Avant la Révolution d’Octobre, nombreux ont été les martinistes dans la bourgeoisie et l’aristocratie russe, à Vladimir, où la loge Saint-Jean l'Apôtre a été fondée en mai 1910, sous l’autorité de Pierre Kasnatcheev, qui sera nommé en 1913 délégué général de l’Ordre martiniste à Moscou ; à Saint-Pétersbourg, où la loge Apollonius, a été fondée en 1910 par Grigory Ottonovitch Mebès ; à Kiev, enfin, où  Serge Marcotoune, domicilié au 67 de la rue Viadimirscaïa, a dirigé la loge Saint-André l'Apôtre. Après la mort de Papus, Bricaud confirmera Marcotoune comme délégué général pour l’Ukraine (charte n° 501, en date du 25 mai 1919).

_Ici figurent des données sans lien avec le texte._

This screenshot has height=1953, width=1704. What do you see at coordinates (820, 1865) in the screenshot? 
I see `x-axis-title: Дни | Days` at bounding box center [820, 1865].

Réfugié en France, installé à Paris, rue Chalgrin, puis rue de la Trémoille, Marcotoune y fondera, en vertue d’une patente de Jean Bricaud, datée du 22 décembre 1920, la loge Saint-André n°2 (en souvenir de la loge de Kiev), qui rassemblera des Français, des Russes et des Ukrainiens en exil. Cette loge, rappelle Daniel Fontaine, fonctionnera jusqu'en 1939, puis dans la clandestinité, sous l'Occupation allemande.
Des ordres martinistes, aujourd’hui, se réclament de la filiation de Marcotoune, mort en 1971. Il est vrai que celui-ci essaima, à Paris, en 1969, mais aussi en Belgique où Armand Toussaint (1895-1994), initié par Marcotoune, a fondé l’Ordre martiniste des chevaliers du Christ (OMCC), qui s’est ensuite répandu sur tous les continents. 

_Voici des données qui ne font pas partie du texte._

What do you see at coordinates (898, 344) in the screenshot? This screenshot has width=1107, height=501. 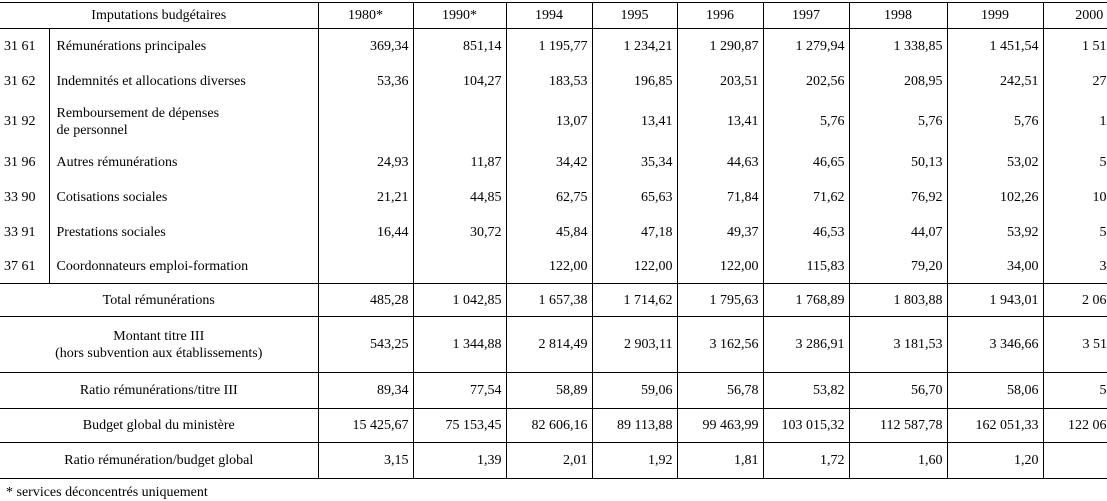 I see `summary-value: 3 181,53` at bounding box center [898, 344].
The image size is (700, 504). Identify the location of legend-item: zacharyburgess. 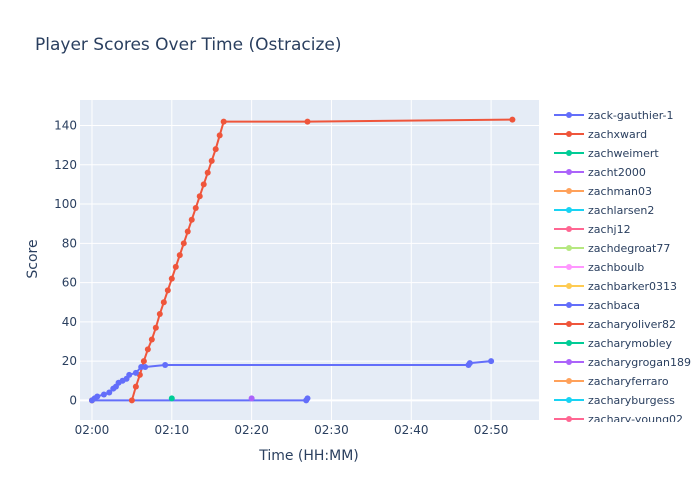
(614, 400).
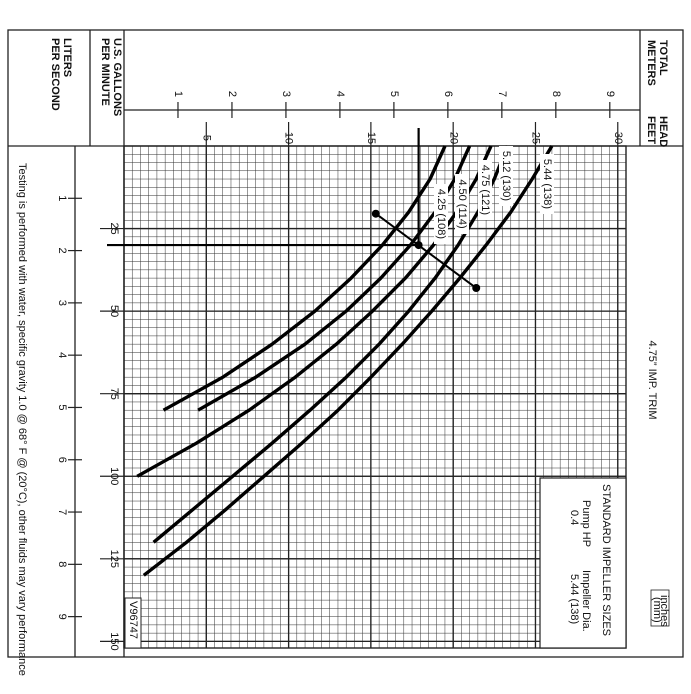 Image resolution: width=691 pixels, height=694 pixels. What do you see at coordinates (340, 94) in the screenshot?
I see `y2-tick-label: 4` at bounding box center [340, 94].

En dépit de la légende – mais je serais tout heureux qu’on me démontrât le contraire ! – point de "rite de Novikov", et le « martinisme russe », dont Serge Marcotoune représente l’une des figures, ne remonte qu’à Papus, c’est-à-dire à la filiation bien française de l’Ordre martiniste fondé à Paris en 1887-1891, implantée en Russie avant la Révolution d’Octobre, et revenue en France ensuite. Ce n’est ni plus ni moins qu’un « martinisme russe » de désir !

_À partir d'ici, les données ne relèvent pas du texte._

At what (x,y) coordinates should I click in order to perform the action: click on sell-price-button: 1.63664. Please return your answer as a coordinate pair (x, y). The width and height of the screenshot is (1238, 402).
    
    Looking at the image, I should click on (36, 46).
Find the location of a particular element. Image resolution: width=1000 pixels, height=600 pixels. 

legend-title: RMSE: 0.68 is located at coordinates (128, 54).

Selon une note de la présente réédition de La Science secrète des initiés, non seulement Marcotoune n’aurait pas été occultiste, mais, plus encore, « il se méfiait des occultistes », tandis que son livre témoignerait du « particularisme du martinisme russe ». N’en croyez rien ! 
D’ailleurs, à défaut de témoigner de la moindre influence « russe » d’un Saint-Martin ou d’un Martines de Pasqually, les deux livres de Serge Marcotoune, La science secrète des initiés et la pratique de la vie (traduit du russe par Eugène et Marc Semenoff,  Paris, A. Delpeuch, 1928 ; 2e éd., Paris, Honoré Champion, 1955) et La Voie initiatique. La pratique de la vie initiatique (Paris, Honoré Champion, 1956),  proposent une approche occultiste du monde, de la vie et de la voie initiatique, parfois assez originale et assurément très digne, que n’aurait pas désavouée Papus. Enfin, peut-être convient-il de rappeler que Serge Marcotoune figure aussi, en 1922, parmi les membres fondateurs de la Société occultiste internationale (SOI), dirigée par Jean Bricaud, qui entendait relever le Groupe indépendant d'études ésotériques de Papus.